Silent Ghungroos is a 2006 Indian documentary film directed by Gauri Warudi. The film is about Tamasha, the folk musical theatre of Maharashtra, and traces its origins to the Peshwa era. Tamasha has been the source of entertainment and amusement for the rural Marathi audience for more than a century. It was made by a Pune-based journalist turned documentary film maker.

Production
The film was shot in various places in Maharashtra, especially Narayangaon, where Tamasha originated, and two Tamasha festivals were shot there.
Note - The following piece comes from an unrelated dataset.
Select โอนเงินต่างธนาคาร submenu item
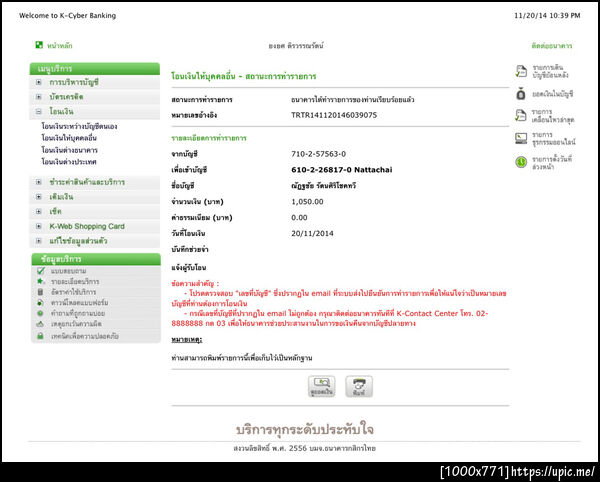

Made in digital format, using PD 150, a very basic digital movie camera, the film has English narration and dubbing for a mass appeal. Marathi and Hindi versions have also been made for different audiences.

Reception
Silent Ghungroos won the IDPA-Nautanki.tv Online Award in 2007, for the best documentary film.

Screenings
Silent Ghungroos was screened at several film festivals internationally and domestic, viz
 Koodu Women Director’S Film Festival, Madurai, India
 Golden Gate Film Festival, San Francisco, Usa
 Cape Town Bollywood Film Festival, South Africa.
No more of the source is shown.